Berlin - Rettungskräfte haben am Dienstag einen toten Mann aus der Havel in Berlin-Heiligensee gezogen. Die Feuerwehr war gegen 12 Uhr von Spaziergängern zur Badestelle an der Sandhauser Straße alarmiert worden. Sie hatten den reglosen Körper im Wasser treibend gesehen und den Notruf gewählt. Doch für den Mann kam jede Hilfe zu spät. Er konnte nur noch tot geborgen werden. Über 30 Feuerwehrleute waren bei dem Einsatz beteiligt, darunter Taucher und die Besatzung eines Rettungsbootes. 

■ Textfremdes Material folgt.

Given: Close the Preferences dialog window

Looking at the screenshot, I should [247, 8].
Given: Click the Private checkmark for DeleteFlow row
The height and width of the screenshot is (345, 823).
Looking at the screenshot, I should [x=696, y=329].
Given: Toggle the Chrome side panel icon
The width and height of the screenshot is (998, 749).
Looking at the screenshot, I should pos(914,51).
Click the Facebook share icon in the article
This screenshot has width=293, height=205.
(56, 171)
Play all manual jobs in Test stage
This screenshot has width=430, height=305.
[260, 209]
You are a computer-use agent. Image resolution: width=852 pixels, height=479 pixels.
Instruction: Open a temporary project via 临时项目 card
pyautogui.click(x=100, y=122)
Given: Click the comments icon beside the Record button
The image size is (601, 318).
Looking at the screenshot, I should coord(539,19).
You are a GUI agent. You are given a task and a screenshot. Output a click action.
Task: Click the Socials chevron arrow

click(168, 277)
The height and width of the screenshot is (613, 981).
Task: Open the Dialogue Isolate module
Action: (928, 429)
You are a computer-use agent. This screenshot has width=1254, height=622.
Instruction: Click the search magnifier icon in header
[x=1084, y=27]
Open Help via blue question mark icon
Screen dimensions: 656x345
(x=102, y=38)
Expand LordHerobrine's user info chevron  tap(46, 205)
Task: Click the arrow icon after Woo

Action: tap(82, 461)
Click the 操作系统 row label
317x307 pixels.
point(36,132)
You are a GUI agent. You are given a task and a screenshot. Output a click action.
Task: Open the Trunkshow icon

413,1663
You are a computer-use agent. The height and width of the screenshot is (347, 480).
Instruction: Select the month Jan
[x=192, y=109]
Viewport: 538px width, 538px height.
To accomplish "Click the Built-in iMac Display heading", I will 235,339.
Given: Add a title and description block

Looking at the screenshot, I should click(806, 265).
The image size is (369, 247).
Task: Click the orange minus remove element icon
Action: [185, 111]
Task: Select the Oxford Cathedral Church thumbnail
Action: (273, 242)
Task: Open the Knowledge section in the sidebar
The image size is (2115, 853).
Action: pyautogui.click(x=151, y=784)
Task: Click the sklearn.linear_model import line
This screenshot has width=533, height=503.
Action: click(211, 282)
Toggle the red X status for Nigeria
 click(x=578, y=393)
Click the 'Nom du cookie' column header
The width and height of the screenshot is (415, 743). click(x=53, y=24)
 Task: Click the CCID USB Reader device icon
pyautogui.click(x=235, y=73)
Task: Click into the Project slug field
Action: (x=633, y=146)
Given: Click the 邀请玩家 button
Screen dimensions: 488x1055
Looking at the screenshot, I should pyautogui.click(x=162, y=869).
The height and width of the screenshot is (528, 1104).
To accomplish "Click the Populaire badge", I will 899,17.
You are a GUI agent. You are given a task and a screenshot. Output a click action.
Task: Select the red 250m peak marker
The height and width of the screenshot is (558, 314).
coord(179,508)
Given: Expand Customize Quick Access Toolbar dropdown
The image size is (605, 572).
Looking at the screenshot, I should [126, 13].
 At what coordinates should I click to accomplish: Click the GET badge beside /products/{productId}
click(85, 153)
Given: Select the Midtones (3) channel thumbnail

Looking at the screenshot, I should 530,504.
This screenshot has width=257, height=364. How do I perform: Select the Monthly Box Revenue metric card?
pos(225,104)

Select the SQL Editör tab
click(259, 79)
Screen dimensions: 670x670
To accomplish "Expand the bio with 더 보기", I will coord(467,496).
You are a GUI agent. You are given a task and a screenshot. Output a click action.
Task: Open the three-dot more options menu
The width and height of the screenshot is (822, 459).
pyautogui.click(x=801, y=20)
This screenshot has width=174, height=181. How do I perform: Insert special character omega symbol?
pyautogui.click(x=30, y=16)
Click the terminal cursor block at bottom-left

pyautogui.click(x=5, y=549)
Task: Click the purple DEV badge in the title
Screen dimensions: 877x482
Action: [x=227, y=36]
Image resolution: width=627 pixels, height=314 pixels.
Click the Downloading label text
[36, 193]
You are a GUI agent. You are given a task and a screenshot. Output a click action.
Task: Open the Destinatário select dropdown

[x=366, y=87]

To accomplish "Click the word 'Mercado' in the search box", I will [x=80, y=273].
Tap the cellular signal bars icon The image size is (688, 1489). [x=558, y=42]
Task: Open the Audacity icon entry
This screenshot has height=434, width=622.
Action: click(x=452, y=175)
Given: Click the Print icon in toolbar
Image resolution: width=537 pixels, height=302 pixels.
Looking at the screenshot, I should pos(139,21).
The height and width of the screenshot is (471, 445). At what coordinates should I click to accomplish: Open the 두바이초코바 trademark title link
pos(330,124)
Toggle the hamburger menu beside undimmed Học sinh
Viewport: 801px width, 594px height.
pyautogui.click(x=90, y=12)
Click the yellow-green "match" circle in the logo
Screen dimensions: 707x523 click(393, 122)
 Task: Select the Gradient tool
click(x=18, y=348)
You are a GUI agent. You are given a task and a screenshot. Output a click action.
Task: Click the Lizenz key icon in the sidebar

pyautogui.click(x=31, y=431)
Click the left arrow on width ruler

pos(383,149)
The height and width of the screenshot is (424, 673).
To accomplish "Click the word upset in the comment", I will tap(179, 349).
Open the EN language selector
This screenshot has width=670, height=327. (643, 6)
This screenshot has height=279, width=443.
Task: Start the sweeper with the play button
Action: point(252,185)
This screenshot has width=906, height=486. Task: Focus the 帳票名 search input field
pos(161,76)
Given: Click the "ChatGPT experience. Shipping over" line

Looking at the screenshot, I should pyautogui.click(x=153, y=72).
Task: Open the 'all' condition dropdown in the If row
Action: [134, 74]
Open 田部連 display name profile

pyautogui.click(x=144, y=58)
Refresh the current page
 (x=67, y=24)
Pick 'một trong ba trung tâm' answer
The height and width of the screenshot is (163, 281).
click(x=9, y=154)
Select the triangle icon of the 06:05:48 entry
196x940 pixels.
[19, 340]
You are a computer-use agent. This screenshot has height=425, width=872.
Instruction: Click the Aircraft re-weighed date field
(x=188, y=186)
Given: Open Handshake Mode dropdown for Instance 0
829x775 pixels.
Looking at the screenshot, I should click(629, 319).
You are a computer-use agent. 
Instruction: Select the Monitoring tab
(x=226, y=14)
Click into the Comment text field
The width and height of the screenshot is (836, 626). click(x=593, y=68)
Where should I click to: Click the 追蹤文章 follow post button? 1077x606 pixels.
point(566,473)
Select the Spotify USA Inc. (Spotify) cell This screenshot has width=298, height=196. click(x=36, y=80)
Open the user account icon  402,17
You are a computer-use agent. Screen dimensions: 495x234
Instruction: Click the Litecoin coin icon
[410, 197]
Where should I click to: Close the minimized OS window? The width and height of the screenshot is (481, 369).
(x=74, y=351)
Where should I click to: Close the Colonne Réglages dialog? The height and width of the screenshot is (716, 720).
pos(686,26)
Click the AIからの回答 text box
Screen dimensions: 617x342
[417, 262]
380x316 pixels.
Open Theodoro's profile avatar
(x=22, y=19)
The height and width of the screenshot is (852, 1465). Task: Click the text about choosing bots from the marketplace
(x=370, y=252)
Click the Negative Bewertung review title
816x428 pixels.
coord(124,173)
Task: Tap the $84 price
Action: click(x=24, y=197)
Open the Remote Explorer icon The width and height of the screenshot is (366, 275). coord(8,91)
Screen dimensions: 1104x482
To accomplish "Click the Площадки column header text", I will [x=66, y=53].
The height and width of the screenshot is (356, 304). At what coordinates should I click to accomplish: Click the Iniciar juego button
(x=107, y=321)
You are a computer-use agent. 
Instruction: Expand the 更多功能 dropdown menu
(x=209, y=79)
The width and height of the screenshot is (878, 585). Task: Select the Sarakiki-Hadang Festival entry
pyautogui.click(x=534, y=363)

Bei der ersten Untersuchung des Toten habe es zunächst keine Hinweise auf Fremdverschulden ergeben, berichtete die B.Z. Nach Angaben der Polizei sei die Identität des Mannes noch unklar. Wie er ins Wasser kam, sei noch Bestandteil der Ermittlungen, hieß es am Nachmittag. 

Möglicherweise handelt es sich um einen Bootsführer und nicht um einen Schwimmer, vermuten Einsatzkräfte. Die Wasserschutzpolizei hatte erst wenige Stunden vor dem Leichenfund in der Nähe ein führerloses Boot gefunden. Die Polizei prüft nun einen Zusammenhang zwischen beiden Fällen.